• **GIVEN REQUEST**
Please write out the passage of the post on safety research speedups below, from "Where do the" up to and including "be going wrong.".

• **EXTRACT TO READ**
I underestimated safety research speedups from safe AI

(See my update 2 months later)

A year or so ago, I thought that 10x speedups in safety research would require AIs so capable that takeover risks would be very high. 2-3x gains seemed plausible, 10x seemed unlikely. I no longer think this.

What changed? I continue to think that AI x-risk research is predominantly bottlenecked on good ideas, but I suffered from a failure of imagination of the speedups that could be gained from AIs that are unable to produce great high-level ideas. I’ve realised that humans trying to get empirical feedback from their ideas waste a huge amount of thought cycles on tasks that could be done by just moderately capable AI agents.

I don’t expect this to be an unpopular position, but I thought it might be useful to share some details of how I see this speedup happening in my current research.

Tooling alone could 3-5x progress

If we stopped frontier AI progress today but had 6-12 months of tooling and scaffolding progress, I think the research direction I’ve been working on, which contains a mix of conceptual and empirical interpretability work (parameter decomposition), could speed up by 3-5x from the base rate of 1 year ago. The most recent month or two might have been a 1.5-2x speedup.

Where do the speedups come from? The majority of the time my team has spent on the parameter decomposition agenda went as follows:

Test current scheme on toy models by running hyperparmeter sweeps.
Squint at various metrics and figures and think about what might be going wrong.
Then, either
1. run more hyperparameter sweeps, or
2. design new loss functions/adjustments to the training process.
Repeat

You might think “surely humans without AI can minimise the number of iterations here by doing very wide sweeps initially?”. Unfortunately, the space of hyperparmeter sweeps is extremely large when you’re testing 20+ different possible loss functions and training process miscellanea. This is a problem because:

You don’t just want to find one good setting, you want to try and analyse the effects that the hyperparameters have on the output and each other. This means you’ll usually want grid sweeps and not more efficient sweep methods that search for global optima.
If you sweep too wide, then you’re waiting a long time for your runs (unless you can parallelise over hundreds of gpus), and model training time hurts productivity a lot.
If you sweep too wide, it also becomes difficult and very time consuming for humans to process the outputs.

How I think we could get a 3-5x speedup with better tooling/scaffolding only:

Have a large fleet of agents that each attempt a few iterations of the above process themselves^[1].
Humans spend their time reviewing an AI-curated list of run outputs and ideas for new things to try, and directing the AIs to explore certain directions.

• **RECORDED INFORMATION**
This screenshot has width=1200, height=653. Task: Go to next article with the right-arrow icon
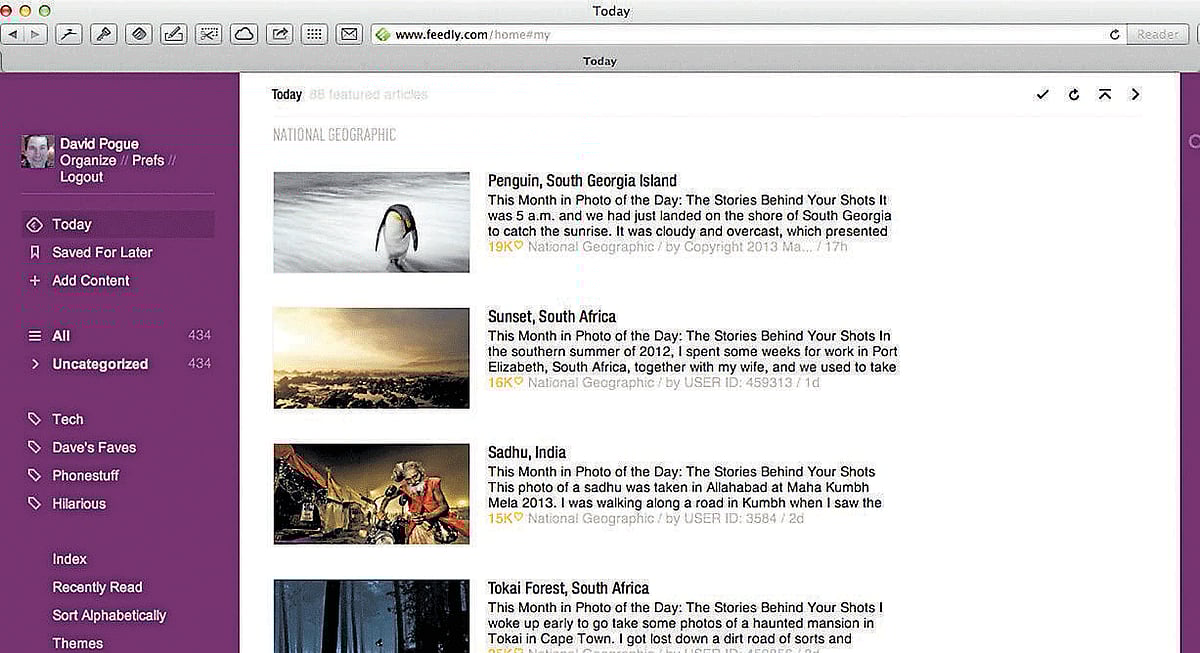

• **THE RESULT**
Where do the speedups come from? The majority of the time my team has spent on the parameter decomposition agenda went as follows:

Test current scheme on toy models by running hyperparmeter sweeps.
Squint at various metrics and figures and think about what might be going wrong.